Production of aftermarket car tuners is also taking longer than expected. Before CES, Sirius projected late-second-quarter availability but "that has been pushed out a little," a spokesman said. Nonetheless, the company is still targeting summertime shipments.
Meanwhile, the company continues to test prototype radios and its satellite network. Sirius also is obtaining feedback from consumers about its proposed programming, completing the terrestrial-repeater build-out and testing its subscriber-management systems to ensure "end-to-end quality assurance," said chairman David Margolese. The commercial launch will depend on receiver availability and the completion of these tests but "we're going through the list quickly," he said.
"We have not put a hard month on the service launch but to come close to the Street's consensus for our numbers, we have to launch by September [with aftermarket products]," he noted.
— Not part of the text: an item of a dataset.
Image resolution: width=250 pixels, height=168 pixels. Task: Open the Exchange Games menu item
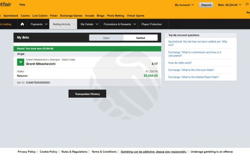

Margolese didn't cite specific consensus figures but the Carmel Group, in Carmel-by-the-Sea, Calif., has forecast 500,000 subscribers to both Sirius and rival XM Satellite Radio Service in 2001.
The Street's 2001 subscriber numbers, Margolese said, are based primarily on availability of aftermarket radios, most of them expected to incorporate discrete components rather than the eight Sirius chips being developed by Agere, formerly a part of Lucent.
"We're not saying we'll miss September, but it is possible," Margolese said. In cautioning investors to be "conservative" in their '01 forecasts, he also said the outlook is "still favorable over the next 12-24 months."
For its part, Panasonic's Rob Lopez, car audio national marketing manager, said his company "tentatively hopes" to begin tuner production in a Peachtree City, Ga., factory in August, either with the delayed integrated Agere chipset or less integrated solution involving more chips. In mid-2000, the company had targeted a Feb. 1, 2001, production start but once Panasonic got indications that the Agere chipset might be delayed, "we partnered as a fallback with a third party for a less integrated chipset," Lopez said.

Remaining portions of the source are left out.